On mount, the provider replays the last persisted pool into the store. But
adapters announce **asynchronously** — a wallet that was connected last
session may not have registered with Wallet Standard yet at first render.
The store tracks each pending connector in `pendingIds`. When a discovered
adapter matches, hydration completes for that id.

`useIsHydrated()` returns `true` once the first hydration pass settles. UI
that depends on connection state should gate on this — see
[hydration](/concepts/hydration).

## Layer 5 — React bindings (`@usebutr/react`) [#layer-5--react-bindings-usebutrreact]

`WalletManagerProvider` wires the store into React context. Below it, hooks
split by return shape:

* **Selectors** (`useActiveWallet`, `useConnectedWallets`,
  `useDiscoveredWallets`, `useSelectedWallet`, `usePool`, `useAccounts`,
  `useIsHydrated`) — synchronous reads with shallow-equality memoisation.
* **Actions** (`useConnectWallet`, `useDisconnectWallet`,
  `useSetActiveConnector`, `useRequestAccounts`) — stable callbacks.
* **Async resources** (`useBalance`, `useSigner`, `useTransactionReceipt`)
  — `{ status, data, error }` shape, cached per connector, invalidated on
  account/chain change.

Each hook is one file, one responsibility. No barrel re-exports that fan
out unrelated subscriptions.

## Layer 6 — Integration escape hatch [#layer-6--integration-escape-hatch]

`getSigner()` is the seam to chain libraries. butr does **not** ship an RPC
client, a transaction builder, or a connect modal — instead, every adapter
exposes the raw, platform-native signer:

| Platform | `getSigner()` returns                                     |
| -------- | --------------------------------------------------------- |
| EVM      | `Eip1193Provider` — pass to viem/ethers/wagmi.            |
| SVM      | `WalletStandardWallet` — pass to `@solana/kit` / web3.js. |
| Sui      | `WalletStandardWallet` — pass to `@mysten/sui`.           |
| Bitcoin  | `WalletStandardWallet` — pass to `bitcoinjs-lib`.         |

The signer type is fully tracked in TypeScript via the `SignerForPlatform`
type registry — there's no `unknown` or `as any` needed in the bridge code.

See the [integrations](/integrations/viem) section for one example per
platform.

## Adding a platform [#adding-a-platform]
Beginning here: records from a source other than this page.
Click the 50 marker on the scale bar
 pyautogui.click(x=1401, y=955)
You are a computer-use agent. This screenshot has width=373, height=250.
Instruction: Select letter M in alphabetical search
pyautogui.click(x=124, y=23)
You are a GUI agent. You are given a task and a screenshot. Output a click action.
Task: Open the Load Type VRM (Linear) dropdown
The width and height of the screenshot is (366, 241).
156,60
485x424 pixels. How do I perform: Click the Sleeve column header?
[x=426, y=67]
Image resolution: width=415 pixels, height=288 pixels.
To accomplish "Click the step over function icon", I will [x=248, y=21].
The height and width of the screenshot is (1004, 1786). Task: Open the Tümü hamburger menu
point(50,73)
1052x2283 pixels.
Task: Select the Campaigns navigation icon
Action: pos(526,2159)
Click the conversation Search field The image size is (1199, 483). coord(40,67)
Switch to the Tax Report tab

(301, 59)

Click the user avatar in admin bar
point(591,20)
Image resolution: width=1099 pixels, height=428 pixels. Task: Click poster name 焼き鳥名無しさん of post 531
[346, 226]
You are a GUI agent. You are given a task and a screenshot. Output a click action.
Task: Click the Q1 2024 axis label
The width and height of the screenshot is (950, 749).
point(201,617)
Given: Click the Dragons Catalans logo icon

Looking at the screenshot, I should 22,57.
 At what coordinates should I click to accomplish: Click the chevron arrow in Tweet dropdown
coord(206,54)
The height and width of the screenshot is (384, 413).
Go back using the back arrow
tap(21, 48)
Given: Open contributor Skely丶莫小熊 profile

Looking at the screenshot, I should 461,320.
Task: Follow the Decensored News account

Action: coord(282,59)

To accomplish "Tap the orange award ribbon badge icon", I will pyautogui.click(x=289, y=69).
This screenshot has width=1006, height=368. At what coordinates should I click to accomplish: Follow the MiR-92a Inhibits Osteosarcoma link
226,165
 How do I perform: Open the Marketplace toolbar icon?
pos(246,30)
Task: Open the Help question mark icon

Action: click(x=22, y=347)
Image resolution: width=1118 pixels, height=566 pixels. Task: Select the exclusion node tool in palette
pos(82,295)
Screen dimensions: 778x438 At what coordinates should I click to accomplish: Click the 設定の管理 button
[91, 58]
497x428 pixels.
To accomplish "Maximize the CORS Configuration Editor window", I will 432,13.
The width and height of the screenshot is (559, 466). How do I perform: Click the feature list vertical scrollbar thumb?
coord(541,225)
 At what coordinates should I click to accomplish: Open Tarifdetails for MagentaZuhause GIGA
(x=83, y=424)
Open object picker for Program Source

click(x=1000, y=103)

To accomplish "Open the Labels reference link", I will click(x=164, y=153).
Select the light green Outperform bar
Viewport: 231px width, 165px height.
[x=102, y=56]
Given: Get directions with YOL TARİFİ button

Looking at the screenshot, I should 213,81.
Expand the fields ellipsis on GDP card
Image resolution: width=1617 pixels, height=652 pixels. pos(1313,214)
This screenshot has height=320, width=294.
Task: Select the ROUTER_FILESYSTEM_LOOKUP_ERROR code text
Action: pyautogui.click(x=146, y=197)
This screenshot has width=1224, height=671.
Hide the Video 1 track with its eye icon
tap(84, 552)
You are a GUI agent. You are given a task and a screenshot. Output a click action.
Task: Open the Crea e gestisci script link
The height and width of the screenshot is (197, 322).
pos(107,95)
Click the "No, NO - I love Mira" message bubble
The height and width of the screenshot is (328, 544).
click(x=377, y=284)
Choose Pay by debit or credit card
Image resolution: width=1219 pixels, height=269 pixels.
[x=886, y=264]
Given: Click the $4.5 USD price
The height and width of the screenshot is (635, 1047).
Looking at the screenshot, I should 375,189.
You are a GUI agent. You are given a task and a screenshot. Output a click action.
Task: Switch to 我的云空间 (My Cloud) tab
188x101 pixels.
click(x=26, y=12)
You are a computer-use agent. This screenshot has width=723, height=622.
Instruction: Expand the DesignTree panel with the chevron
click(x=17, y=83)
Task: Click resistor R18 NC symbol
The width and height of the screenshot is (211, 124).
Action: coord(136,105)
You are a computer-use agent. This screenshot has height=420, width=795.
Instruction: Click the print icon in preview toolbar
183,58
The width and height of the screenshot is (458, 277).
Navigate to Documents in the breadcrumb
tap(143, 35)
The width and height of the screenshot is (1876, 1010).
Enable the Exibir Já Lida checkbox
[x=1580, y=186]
Adding a fifth `ChainPlatform` is a fixed-shape change touching the same
four files every time:

1. **Extend** the `ChainPlatform` union in `@usebutr/core` and add an entry
   to `WalletAdapter`.
2. **Implement** `@usebutr/<platform>` — at minimum: a `discoverXxxAdapters`
   discoverer, a `buildXxxAdapter` builder, a chain registry, and a
   capabilities resolver.
3. **Register** it in `@usebutr/wallets` (`KNOWN_DISCOVERERS` + the
   `autoDiscovery()` composition).
4. **(Optional)** Wire connectors: add a namespace builder under
   `@usebutr/walletconnect/src/namespaces/<platform>.ts` and an app factory
   under `@usebutr/ledger/src/apps/<platform>.ts`.

The four current platforms (EVM, SVM, Sui, Bitcoin) each ship the same
shape. The Ledger dispatch's `default:` branch is a true `never`
exhaustiveness check — TypeScript will flag a missing case the moment the
union extends.

## What butr explicitly doesn't do [#what-butr-explicitly-doesnt-do]

* **No RPC client.** Reads (`getBalance`, `getTransactionReceipt`) route
  through the wallet's transport, which is fine for occasional checks but
  shouldn't be your primary balance feed.
* **No transaction builder.** Construct your txs with the chain library
  that fits your domain (viem, `@solana/kit`, `@mysten/sui`,
  `bitcoinjs-lib`) and pass the bytes to `signTransaction` /
  `sendTransaction`.
* **No connect modal.** `useDiscoveredWallets()` returns the list; you
  render the buttons.
* **No key custody.** Every signer ultimately lives in the user's wallet.
* **No social/AA layer.** butr binds external wallets; in-app or social
  wallets aren't the target.

That's the whole library. Six layers, one adapter contract, four platforms.